LOGINTwo boys of an age to find daring and challenge in defying the rules set before them had made their way from the outer cluster of houses and closer to the line where the forest began. Beneath the noonday sun, the two had stealthily eluded imaginary stalkers until their play brought them to the forest’s rim; and that is where the real game began.
Dwarfed by towering oak and elm, they stepped forward gingerly, suspiciously, but the mystery and rumor that hid within the thickness of shadow and shade drew them.
“Come on. Let’s do it,” Joshua said, even as he was halfway into that shaded expanse.
“No,” Darin replied, more reticent, not as sure.
“Scared! Aren’t you?”
“You are too!”
Josh swelled, but his belligerence had little effect. “They won’t find out,” he said, changing tactics.
“They always do.”
“Because you tell! all the time. That’s why we get thumped.”
“You tell too!”
“I don’t care!” he said and stepped forward and was immediately hidden in darkness.
Alarmed, Darin rushed forward, refusing to let his friend face danger alone.
Later, when menfolk, released for a few hours from the day’s toil and woman’s demands, had gathered at the tavern, a woman came seeking, harried and frightened, though the men did not know this at first. All they saw was a woman, stern faced, sharp eyes peering through the haze.
There was red smoke, green smoke, white puff, ring gold, and as many scents of which some stung and some soothed. But that was not the half of it. Sending those multicolored puffs into the air were corncob and cheery wood pipes, intricately carved meerschaums--dragons, hawks, foxes--weathered with age and smoke, and each design that of a family crest's.
Moving through the room, she jarred many an elbow. Her passage through the din begot silence, except for the disapproving glances and the muffled whisper, “No damn place for a woman.”
She ignored the slight, but she knew the voice. There would be redress when this work was done.
The crowd parted, as if a hand or rod diverted a movibg river, and she saw him. The ready smile, heavy beard, the quick choppy motions of hands as he spoke, comforted her, calmed her. He was a passionate but simple man, reticent to voice an opinion but always willing to listen. And even when his own passion and brusque confidence overshadowed good sense, he was even quicker to offer amends if he stepped out of bounds.
He was a lesser son of Able, a steward in the House of Lansaraad. With no hope of patrimony, he had traveled to the New Land instead of taking the cloth. He learned the tilling of the land and the husbandry of the flock. He liked it, came to enjoy it.

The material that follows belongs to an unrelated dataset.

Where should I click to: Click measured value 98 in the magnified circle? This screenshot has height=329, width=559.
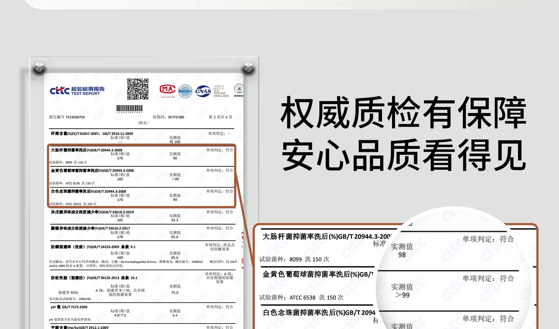[x=402, y=255]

He liked to believe that he had plucked her from the comely dames, but he knew full well that he had been scouted, chosen, was the one plucked. She almost smiled until he looked up from the table and the horror of why she was here came crashing back down upon here, almost causing her to break out in a sob. But she had to be calm, steady.
His breath stuttered mid-breath and heart skipped a beat. He recognized the agony, which some might decry as sternness, that wreathed her eyes. She was plainly harried.
She rushed into arms placed at arms’ length. Looking down at her, he was even more alarmed. She was trembling, though she tried hard not to show it. Apprehension clutched at his heart, dread. Whatever distressed her was to be given full care and consideration.
“They’re missing."
“How long have they been gone?” he asked, fear constricting his lungs.
“Since early mid day. They finished their chores and went off with one another. I last saw them through the back window where the road runs toward the forest.” Reflexively, his hand tightened causing her to gasp in pain before he loosened his grip.
He turned to meet the silence of the room and the expectant faces. “My son and Darin’s son are missing. We are going to need help searching for them.” Every visage as one turned to worry, and a clamor was quickly taken up before a voice shouted down the din.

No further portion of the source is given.